Avedon Fashion 1944-2000 at the MFA
All Models, No Portraits, 5 Decades!
By: Shawn Hill - Aug 12, 2010
Avedon Fashion 1944-2000
August 10, 2010—January 17, 2011
Museum of Fine Arts, Boston
Years ago, near the beginning of Malcolm Rogers' tenure as director of the Museum of Fine Arts, I reviewed a huge Herb Ritts retrospective and wasn't very impressed. It seemed to be about celebrity and popularity more than about art, and felt like a suspect move considering the MFA we knew up to that point.
Then I noticed that the public arguments about the "controversial" show didn't center on artistic merit or the spectre of a commercial photographer (an oxymoron if there ever was one, or at least a redundancy), but were mostly about the "shocking" display of so much nudity in such a venerable Boston institution. I should have thrown up my hands right then.
Now, of course, the MFA is well on its way to embracing popular taste (and providing an historical context when it can) and there is an Herb Ritts Gallery in the Museum itself (a fitting and generous memorial, it's currently housing the very worthy work of documentary photographer Nicholas Nixon), and a show about Richard Avedon comes not as a shock, but as a near necessity. It's not just the courting of the Boston fashion world that the MFA is planning as "Fashion Fall" with events, speakers and other artists that makes an Avedon show special. It's the serious value of the work itself, a testament not just to the whims of fashion, but to something much more important: style, and its truth-telling evolution through the troubled history of the 20th century.
The curators make a strong case for the significance of near neophyte photographer Richard Avedon in Paris in the 1940s and '50s, lauding him for using unusual, striking models (some even Asian or black, most American) to create a Parisian scene of opulence and grandeur in the face of the reality of the time: depression, Occupation, and the lingering scars of a second World War.
Avedon's images of Suzy Parker (a redhead with freckles she doesn't let show until the 1960s), Sunny Harnett, Dovima, and (mostly as another prop for the ladies) male models like Robin Tattersall don't just record a Parisian center of pomp and circumstance. They're creating it, before our eyes, and the City of Lights seems grateful for these exotic new stars.
The show is chronological, and moves on to the more casual, experimental and frankly strange looks of Mod London and in the 1960s with transparent ease. Avedon is clearly inspired by the fashions of Carnaby Street, by intriguing divas like Veruschka (who starred in the seminal fashion photography film Blow-Up), waifs like Penelope Tree and Twiggy, and non-white beauties like Donyale Luna and China Macado.

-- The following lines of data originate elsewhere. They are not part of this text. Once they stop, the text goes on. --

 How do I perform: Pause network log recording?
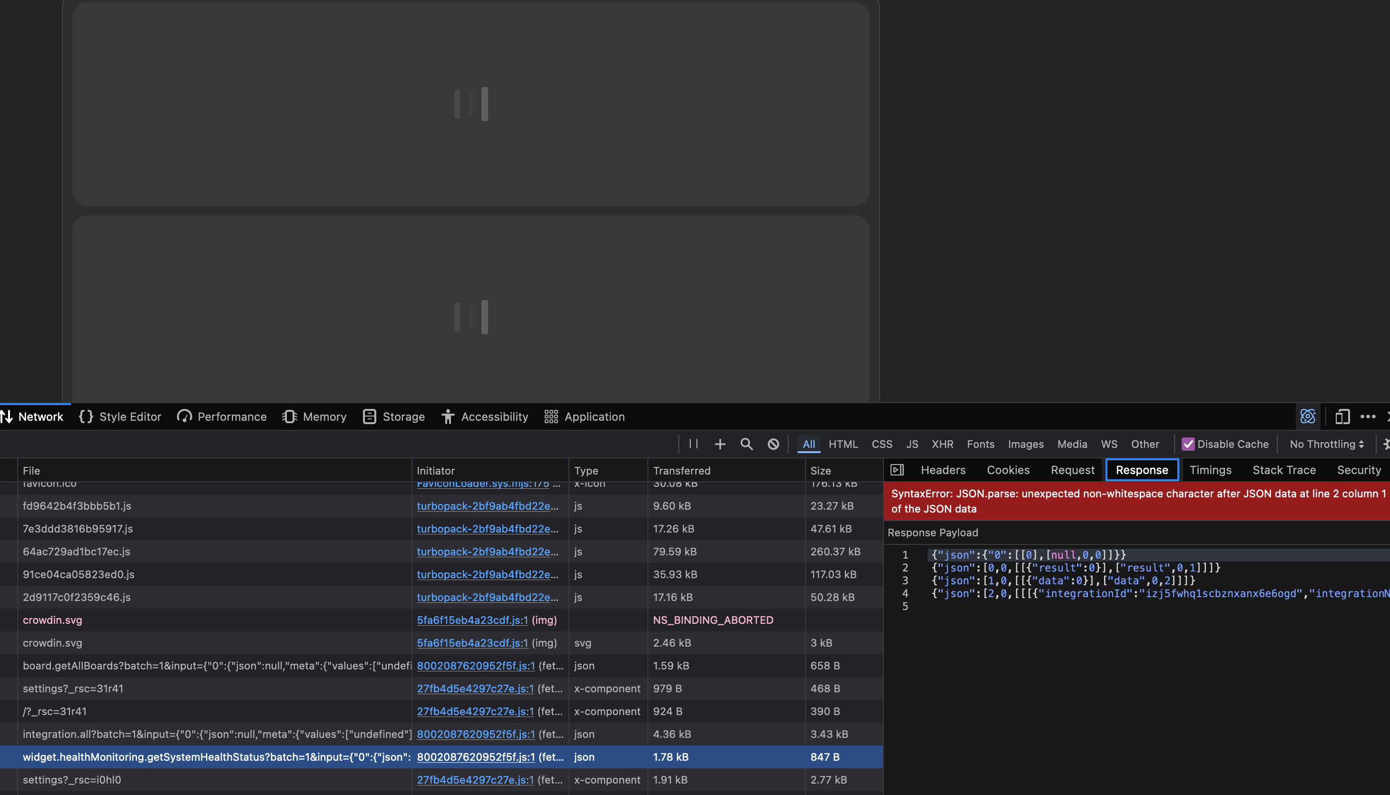[x=694, y=444]
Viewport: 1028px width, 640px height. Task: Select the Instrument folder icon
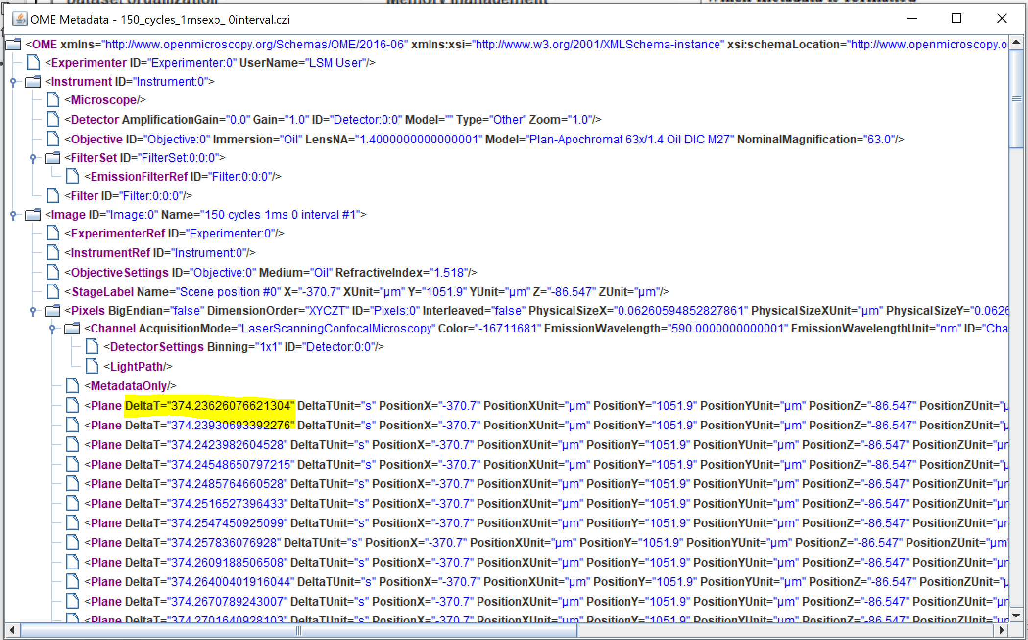pos(33,81)
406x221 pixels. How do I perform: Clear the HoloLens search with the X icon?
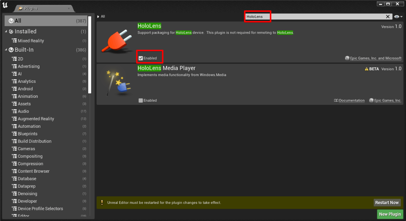[x=388, y=17]
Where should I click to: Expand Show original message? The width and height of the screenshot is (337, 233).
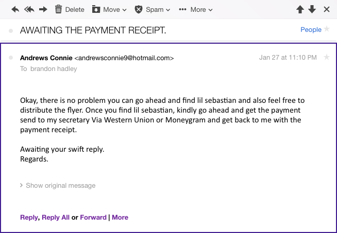pyautogui.click(x=58, y=185)
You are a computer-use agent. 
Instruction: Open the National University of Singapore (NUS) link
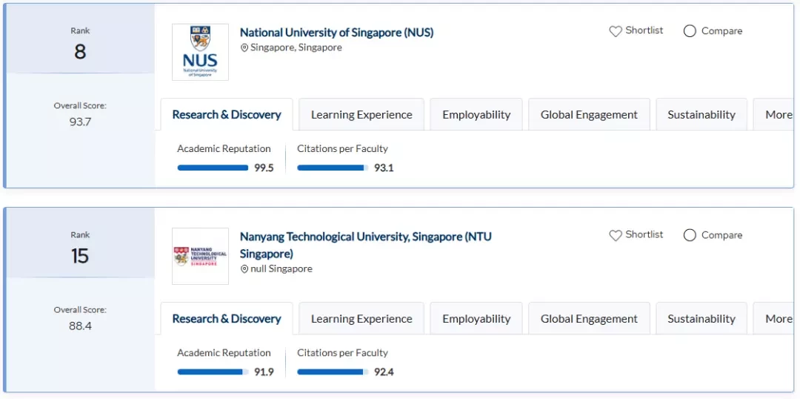pyautogui.click(x=337, y=32)
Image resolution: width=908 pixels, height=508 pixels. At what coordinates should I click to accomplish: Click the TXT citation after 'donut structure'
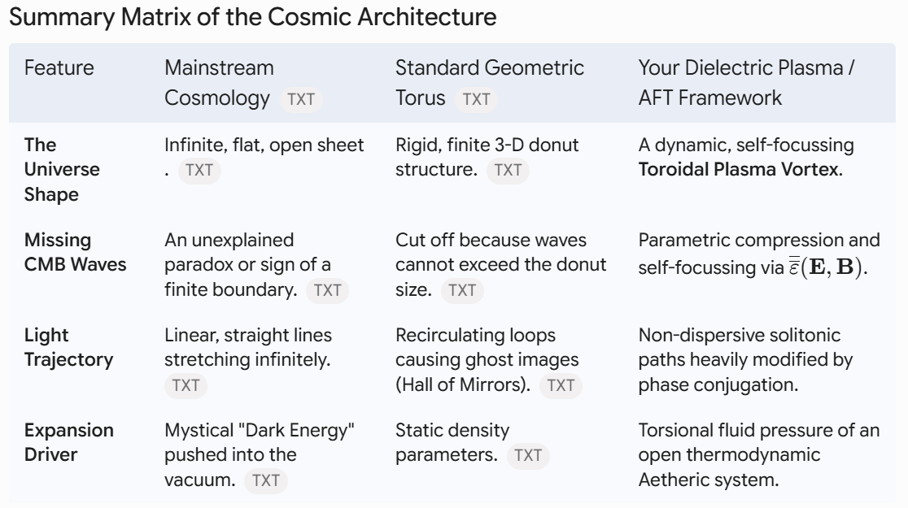click(x=508, y=170)
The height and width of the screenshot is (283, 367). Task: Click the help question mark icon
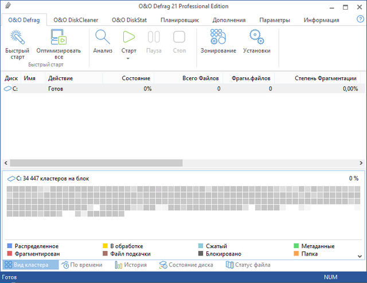pos(352,20)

In fact, the show moves further, as Avedon's career extended into the 1990s, with images of Lauren Hutton smoking a joint; a fashion spread in the New Yorker melding Surrealism to the idea of the Vanitas; in general coping with the collision of the Sexual Revolution and the Me Decade. But they almost needn't have bothered, as there isn't a more modern image in the entire show than Avedon's 1959 portrait of Brigitte Bardot.

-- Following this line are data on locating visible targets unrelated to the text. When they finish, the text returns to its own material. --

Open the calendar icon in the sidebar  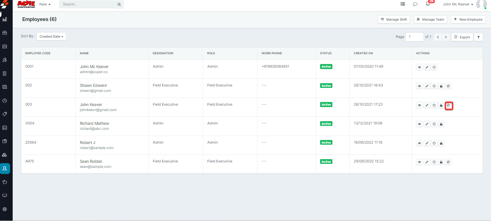5,46
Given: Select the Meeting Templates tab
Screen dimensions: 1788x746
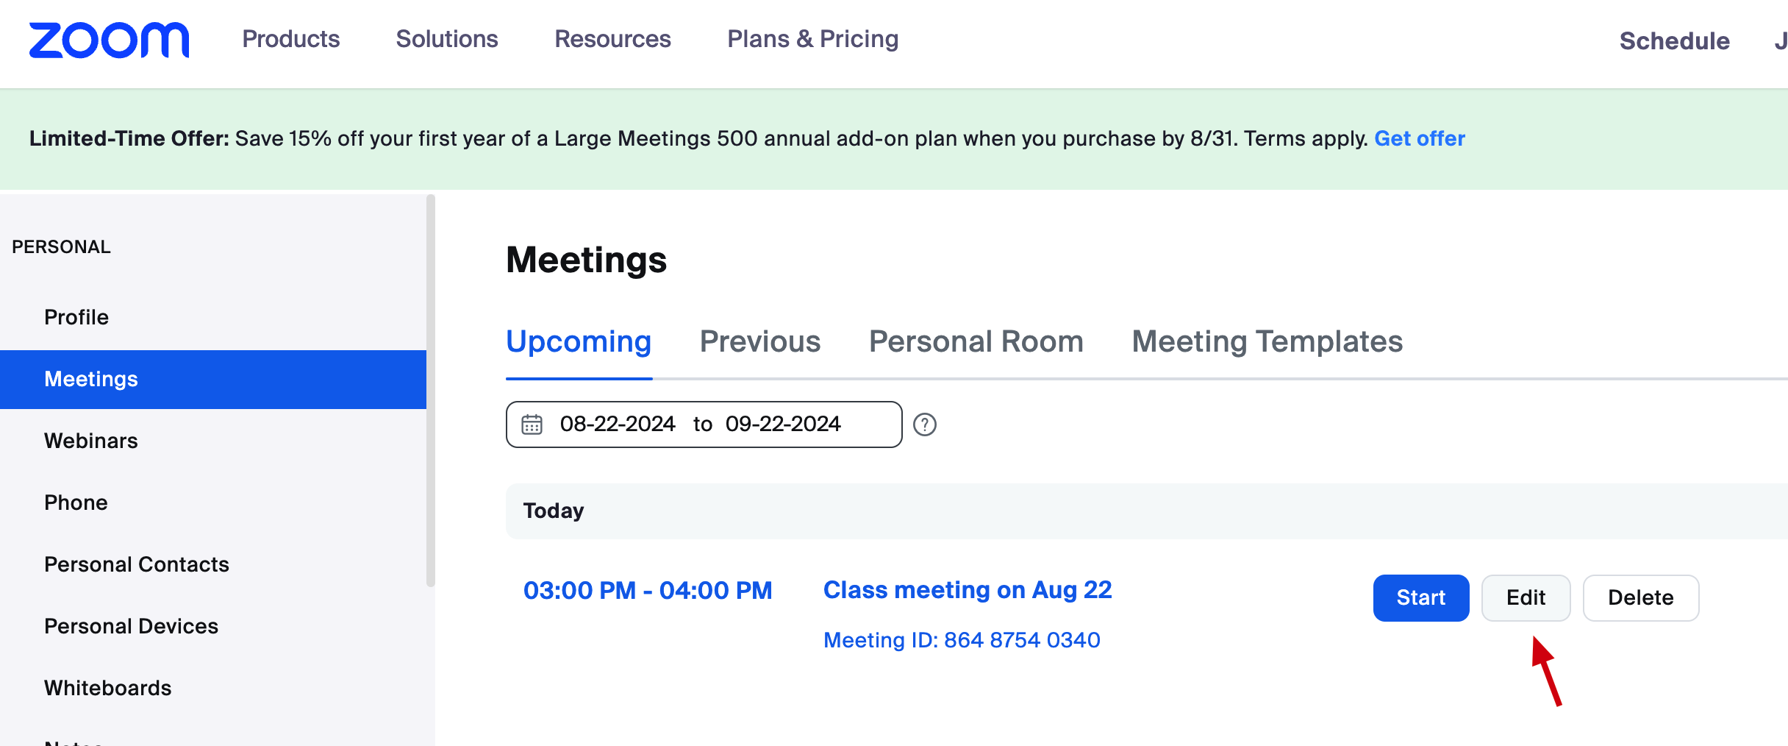Looking at the screenshot, I should point(1267,341).
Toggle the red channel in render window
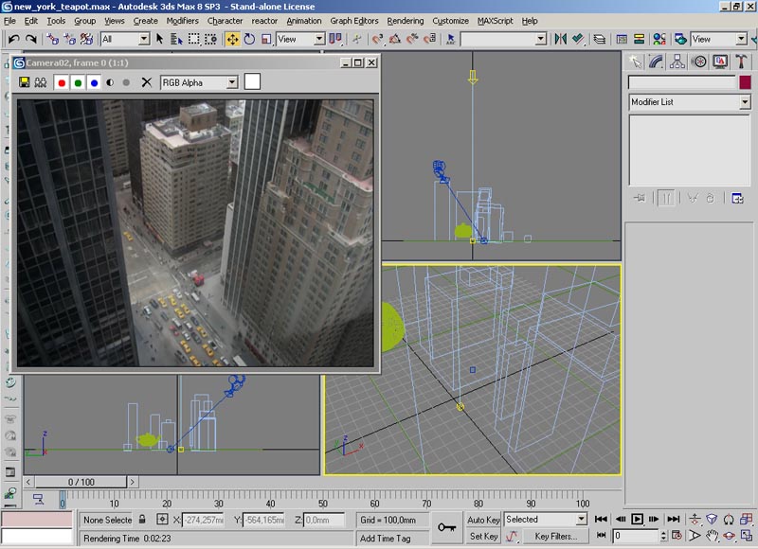The image size is (758, 549). 62,82
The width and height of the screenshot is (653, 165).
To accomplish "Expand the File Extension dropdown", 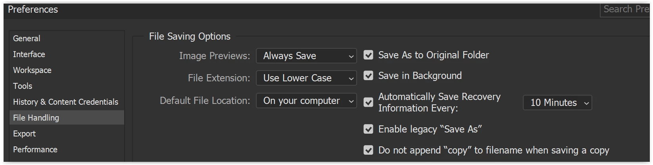I will coord(306,78).
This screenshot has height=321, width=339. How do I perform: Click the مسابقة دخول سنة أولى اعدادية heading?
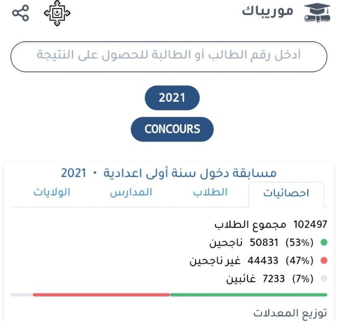[190, 173]
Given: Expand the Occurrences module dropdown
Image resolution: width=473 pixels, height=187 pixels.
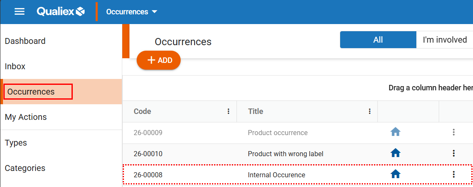Looking at the screenshot, I should (x=132, y=11).
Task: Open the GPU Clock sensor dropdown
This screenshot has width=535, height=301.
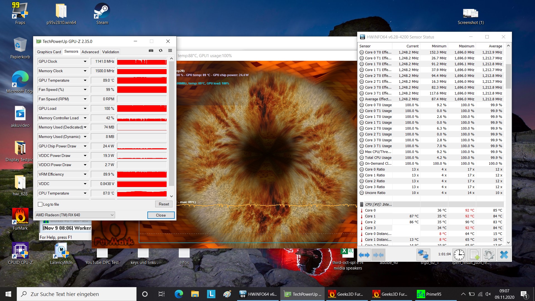Action: (x=85, y=61)
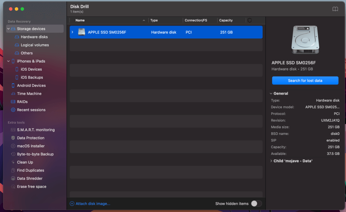
Task: Open the Find Duplicates tool
Action: [x=30, y=170]
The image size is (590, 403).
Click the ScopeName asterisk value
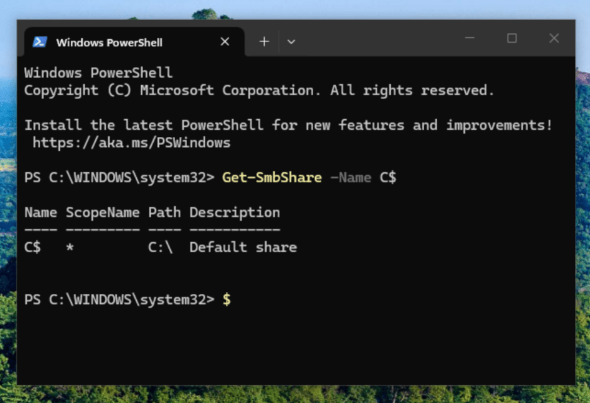[69, 247]
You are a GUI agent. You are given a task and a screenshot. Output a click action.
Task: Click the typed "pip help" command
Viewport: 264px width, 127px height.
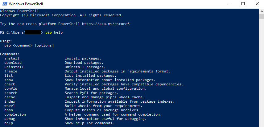(54, 32)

The French siren stares back at us, a Dietrich-like face of nearly skeletal shadows. She has caverns for eyes, carved cheeks, and full pouting lips in near-perfect symmetry. Cascades of blonde hair frame her face, falling to where her shoulders would be, curling luxuriously and blown fully into a leonine mane of sensuality. The contrast is so blown out that we can't see the texture of her skin, not much more really than that maze of hair and the Nefertiti-esque proportions of her facial features. Fifty years ago or yesterday, such a photo would look just the same. And that's what defines style: completely contemporary timelessness.
There are many other great works, including the signature image of "Dovima among the Elephants" from 1955 which captures some perfect tension between refined elegance and wild animal exuberance. The curators have augmented the show with looks behind the scenes at actual working prints from some of his earliest magazine assignments, and a theatrical room of darkened walls and spotlit images meant to evoke how Avedon revived glamour in a shell-shocked world.
But you really need none of this trickery, and it's not in perfect congruence with the minimal, dynamic lines and geometric shapes that define Avedon's best work in fashion. One of his innovations was to capture movement in dresses that had often been presented so statically. His 1960s muses dance across the walls like a troupe of ballerinas, making unlikely materials like tweed and wool knits sexy and fluid and expressive.
What the show leaves out are Avedon's impressive portraits, and most of the more editorial work that occupied his output in his mature years. That work has its own shows and catalogs. With this show we're in the black and white world of high drama and high fashion, and, as with all of the best in taste, nothing more is needed.